--- Data shown ---
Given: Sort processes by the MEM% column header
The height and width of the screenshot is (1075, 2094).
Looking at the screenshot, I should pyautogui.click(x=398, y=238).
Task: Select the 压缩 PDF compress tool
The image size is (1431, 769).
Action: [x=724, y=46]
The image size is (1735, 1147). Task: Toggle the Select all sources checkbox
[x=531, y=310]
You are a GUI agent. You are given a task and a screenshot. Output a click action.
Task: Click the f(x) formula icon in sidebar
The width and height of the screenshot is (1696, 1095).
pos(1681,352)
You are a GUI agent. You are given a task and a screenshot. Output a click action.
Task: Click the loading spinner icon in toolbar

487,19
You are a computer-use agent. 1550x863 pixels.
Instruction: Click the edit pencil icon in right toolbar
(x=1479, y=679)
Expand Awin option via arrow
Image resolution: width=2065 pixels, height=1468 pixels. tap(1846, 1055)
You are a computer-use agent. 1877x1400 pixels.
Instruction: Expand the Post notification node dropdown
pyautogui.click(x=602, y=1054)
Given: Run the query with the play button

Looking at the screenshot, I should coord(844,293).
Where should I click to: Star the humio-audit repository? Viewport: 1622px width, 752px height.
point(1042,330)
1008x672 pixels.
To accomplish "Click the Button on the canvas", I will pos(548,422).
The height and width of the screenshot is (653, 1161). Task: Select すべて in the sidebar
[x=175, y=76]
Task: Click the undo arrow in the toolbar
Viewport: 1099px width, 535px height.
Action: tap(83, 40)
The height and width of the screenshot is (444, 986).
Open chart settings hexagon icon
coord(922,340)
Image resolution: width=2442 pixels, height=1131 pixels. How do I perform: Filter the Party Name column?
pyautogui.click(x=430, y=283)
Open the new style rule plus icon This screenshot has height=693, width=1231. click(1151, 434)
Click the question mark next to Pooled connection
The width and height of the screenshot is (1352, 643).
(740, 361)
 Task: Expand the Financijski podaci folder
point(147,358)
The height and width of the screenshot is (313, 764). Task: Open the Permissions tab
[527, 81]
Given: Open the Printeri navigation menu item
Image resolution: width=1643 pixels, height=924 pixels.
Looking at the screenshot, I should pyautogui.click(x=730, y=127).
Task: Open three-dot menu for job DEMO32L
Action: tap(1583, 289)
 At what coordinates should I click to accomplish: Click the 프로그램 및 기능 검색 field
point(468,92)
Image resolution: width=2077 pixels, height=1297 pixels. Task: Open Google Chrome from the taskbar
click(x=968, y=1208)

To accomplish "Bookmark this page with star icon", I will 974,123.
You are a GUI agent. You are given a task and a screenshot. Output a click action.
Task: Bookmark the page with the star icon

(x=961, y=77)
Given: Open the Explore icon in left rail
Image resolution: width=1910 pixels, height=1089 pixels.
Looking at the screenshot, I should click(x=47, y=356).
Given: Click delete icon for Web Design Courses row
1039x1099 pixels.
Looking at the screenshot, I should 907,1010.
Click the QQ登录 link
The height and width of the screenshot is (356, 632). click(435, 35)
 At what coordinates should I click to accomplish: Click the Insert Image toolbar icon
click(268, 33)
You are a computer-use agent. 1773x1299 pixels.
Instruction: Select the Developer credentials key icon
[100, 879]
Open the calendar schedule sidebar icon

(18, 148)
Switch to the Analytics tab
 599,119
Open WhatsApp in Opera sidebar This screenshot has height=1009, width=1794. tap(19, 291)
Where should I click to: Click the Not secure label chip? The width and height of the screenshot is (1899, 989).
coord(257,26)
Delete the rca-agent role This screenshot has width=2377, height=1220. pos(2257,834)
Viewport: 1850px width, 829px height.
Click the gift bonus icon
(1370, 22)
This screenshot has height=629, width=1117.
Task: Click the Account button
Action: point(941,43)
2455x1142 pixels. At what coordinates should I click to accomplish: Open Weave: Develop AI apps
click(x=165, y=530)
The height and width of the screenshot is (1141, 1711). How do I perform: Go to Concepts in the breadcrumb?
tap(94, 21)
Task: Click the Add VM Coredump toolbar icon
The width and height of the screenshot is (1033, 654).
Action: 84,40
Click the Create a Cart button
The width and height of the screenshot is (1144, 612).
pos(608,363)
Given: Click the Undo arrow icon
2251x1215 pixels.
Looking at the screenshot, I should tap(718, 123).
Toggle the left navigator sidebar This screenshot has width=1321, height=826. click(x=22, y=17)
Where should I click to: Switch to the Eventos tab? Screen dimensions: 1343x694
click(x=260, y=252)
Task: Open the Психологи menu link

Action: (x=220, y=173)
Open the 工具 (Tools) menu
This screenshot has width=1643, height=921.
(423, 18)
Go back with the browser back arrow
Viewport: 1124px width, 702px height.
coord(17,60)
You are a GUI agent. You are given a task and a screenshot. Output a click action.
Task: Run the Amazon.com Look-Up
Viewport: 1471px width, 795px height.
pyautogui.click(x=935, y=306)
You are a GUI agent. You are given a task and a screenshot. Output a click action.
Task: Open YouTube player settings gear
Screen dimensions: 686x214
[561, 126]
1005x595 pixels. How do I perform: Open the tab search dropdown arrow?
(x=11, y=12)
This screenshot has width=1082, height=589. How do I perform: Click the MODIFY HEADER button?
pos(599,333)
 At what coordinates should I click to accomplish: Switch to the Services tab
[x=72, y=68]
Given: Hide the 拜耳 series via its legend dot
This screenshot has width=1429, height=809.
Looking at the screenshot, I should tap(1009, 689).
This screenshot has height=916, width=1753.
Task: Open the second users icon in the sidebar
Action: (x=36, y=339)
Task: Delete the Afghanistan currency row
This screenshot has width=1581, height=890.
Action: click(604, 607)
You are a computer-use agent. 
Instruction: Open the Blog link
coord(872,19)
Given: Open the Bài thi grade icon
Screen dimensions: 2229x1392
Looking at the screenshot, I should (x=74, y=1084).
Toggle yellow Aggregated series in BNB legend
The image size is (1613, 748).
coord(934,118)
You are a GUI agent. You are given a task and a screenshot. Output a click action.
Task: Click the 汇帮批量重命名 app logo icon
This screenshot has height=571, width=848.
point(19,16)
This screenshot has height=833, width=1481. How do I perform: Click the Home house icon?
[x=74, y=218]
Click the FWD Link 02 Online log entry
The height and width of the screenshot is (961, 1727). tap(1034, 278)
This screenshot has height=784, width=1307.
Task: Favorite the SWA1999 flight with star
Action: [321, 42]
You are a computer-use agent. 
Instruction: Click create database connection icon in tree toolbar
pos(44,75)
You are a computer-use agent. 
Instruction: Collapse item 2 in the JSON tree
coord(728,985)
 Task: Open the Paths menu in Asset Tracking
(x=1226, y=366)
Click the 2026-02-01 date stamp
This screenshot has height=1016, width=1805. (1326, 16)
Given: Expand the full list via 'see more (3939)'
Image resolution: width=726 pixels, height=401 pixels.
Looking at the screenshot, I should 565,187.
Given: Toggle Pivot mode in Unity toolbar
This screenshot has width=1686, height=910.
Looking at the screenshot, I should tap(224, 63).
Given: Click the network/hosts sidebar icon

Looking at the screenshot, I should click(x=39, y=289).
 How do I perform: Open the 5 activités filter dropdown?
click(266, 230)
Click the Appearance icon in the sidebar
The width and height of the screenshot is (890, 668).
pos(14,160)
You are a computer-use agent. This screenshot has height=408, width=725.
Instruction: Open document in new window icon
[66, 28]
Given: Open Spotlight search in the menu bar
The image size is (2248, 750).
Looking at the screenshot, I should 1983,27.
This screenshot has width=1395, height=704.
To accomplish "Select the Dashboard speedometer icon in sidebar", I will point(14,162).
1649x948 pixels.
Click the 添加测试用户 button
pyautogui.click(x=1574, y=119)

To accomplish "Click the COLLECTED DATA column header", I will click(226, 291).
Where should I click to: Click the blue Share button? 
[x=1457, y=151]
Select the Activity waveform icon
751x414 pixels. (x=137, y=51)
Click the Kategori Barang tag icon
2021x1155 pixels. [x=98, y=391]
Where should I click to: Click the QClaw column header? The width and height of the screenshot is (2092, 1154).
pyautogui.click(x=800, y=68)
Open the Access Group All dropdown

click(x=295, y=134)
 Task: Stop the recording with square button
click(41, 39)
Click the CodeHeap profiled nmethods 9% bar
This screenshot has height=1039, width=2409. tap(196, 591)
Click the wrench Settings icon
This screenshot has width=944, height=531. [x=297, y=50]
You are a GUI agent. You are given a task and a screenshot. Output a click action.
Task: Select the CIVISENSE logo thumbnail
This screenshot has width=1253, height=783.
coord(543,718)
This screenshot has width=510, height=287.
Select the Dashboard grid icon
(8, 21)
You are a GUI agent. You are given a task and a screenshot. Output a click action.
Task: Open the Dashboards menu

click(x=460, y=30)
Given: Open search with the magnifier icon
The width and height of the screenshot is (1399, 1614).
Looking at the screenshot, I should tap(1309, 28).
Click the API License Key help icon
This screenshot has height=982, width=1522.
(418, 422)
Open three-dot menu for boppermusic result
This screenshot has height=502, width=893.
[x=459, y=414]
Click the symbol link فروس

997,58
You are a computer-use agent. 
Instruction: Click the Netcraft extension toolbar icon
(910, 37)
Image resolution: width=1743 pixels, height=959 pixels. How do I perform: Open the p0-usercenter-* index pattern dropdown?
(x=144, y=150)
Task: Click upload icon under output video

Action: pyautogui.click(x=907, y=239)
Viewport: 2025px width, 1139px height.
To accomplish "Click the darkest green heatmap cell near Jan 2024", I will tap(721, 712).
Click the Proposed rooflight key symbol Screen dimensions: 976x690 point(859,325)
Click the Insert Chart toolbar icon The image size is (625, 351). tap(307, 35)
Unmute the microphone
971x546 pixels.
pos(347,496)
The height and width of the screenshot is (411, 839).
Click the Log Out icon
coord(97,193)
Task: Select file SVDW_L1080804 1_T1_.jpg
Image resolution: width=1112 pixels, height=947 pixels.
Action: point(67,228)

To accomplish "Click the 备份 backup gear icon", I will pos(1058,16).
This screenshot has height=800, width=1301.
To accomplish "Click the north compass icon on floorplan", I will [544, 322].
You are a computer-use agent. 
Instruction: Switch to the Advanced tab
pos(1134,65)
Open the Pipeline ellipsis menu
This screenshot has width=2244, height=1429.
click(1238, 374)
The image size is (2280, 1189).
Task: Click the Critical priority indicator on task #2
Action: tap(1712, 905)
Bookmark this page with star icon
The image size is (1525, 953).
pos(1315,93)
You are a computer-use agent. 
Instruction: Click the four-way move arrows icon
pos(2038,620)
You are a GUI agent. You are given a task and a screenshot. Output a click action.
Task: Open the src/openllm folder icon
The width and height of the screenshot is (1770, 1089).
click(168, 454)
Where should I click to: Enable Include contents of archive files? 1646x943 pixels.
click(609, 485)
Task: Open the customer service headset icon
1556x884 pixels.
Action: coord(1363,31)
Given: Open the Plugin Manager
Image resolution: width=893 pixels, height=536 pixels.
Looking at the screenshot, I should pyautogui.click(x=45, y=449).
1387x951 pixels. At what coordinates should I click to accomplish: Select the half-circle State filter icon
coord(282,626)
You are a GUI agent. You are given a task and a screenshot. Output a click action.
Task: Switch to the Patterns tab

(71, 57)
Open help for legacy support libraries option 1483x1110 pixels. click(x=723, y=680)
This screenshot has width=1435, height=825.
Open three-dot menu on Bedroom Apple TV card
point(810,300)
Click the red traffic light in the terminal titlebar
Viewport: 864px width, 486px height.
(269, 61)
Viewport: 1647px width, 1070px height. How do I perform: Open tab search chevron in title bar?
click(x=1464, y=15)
---
* _Required work_:
Return exactly the lines above from the line that has "Screen dimensions: 2229x1392" through the line that has "1649x948 pixels.", inclusive, and nothing else.

* _Task answer_:
Screen dimensions: 2229x1392
Looking at the screenshot, I should (x=74, y=1084).
Toggle yellow Aggregated series in BNB legend
The image size is (1613, 748).
coord(934,118)
You are a GUI agent. You are given a task and a screenshot. Output a click action.
Task: Click the 汇帮批量重命名 app logo icon
This screenshot has height=571, width=848.
point(19,16)
This screenshot has height=833, width=1481. How do I perform: Click the Home house icon?
[x=74, y=218]
Click the FWD Link 02 Online log entry
The height and width of the screenshot is (961, 1727). tap(1034, 278)
This screenshot has height=784, width=1307.
Task: Favorite the SWA1999 flight with star
Action: [321, 42]
You are a computer-use agent. 
Instruction: Click create database connection icon in tree toolbar
pos(44,75)
You are a computer-use agent. 
Instruction: Collapse item 2 in the JSON tree
coord(728,985)
 Task: Open the Paths menu in Asset Tracking
(x=1226, y=366)
Click the 2026-02-01 date stamp
This screenshot has height=1016, width=1805. (1326, 16)
Given: Expand the full list via 'see more (3939)'
Image resolution: width=726 pixels, height=401 pixels.
Looking at the screenshot, I should 565,187.
Given: Toggle Pivot mode in Unity toolbar
This screenshot has width=1686, height=910.
Looking at the screenshot, I should tap(224, 63).
Given: Click the network/hosts sidebar icon

Looking at the screenshot, I should click(x=39, y=289).
 How do I perform: Open the 5 activités filter dropdown?
click(266, 230)
Click the Appearance icon in the sidebar
The width and height of the screenshot is (890, 668).
pos(14,160)
You are a computer-use agent. This screenshot has height=408, width=725.
Instruction: Open document in new window icon
[66, 28]
Given: Open Spotlight search in the menu bar
The image size is (2248, 750).
Looking at the screenshot, I should 1983,27.
This screenshot has width=1395, height=704.
To accomplish "Select the Dashboard speedometer icon in sidebar", I will point(14,162).
1649x948 pixels.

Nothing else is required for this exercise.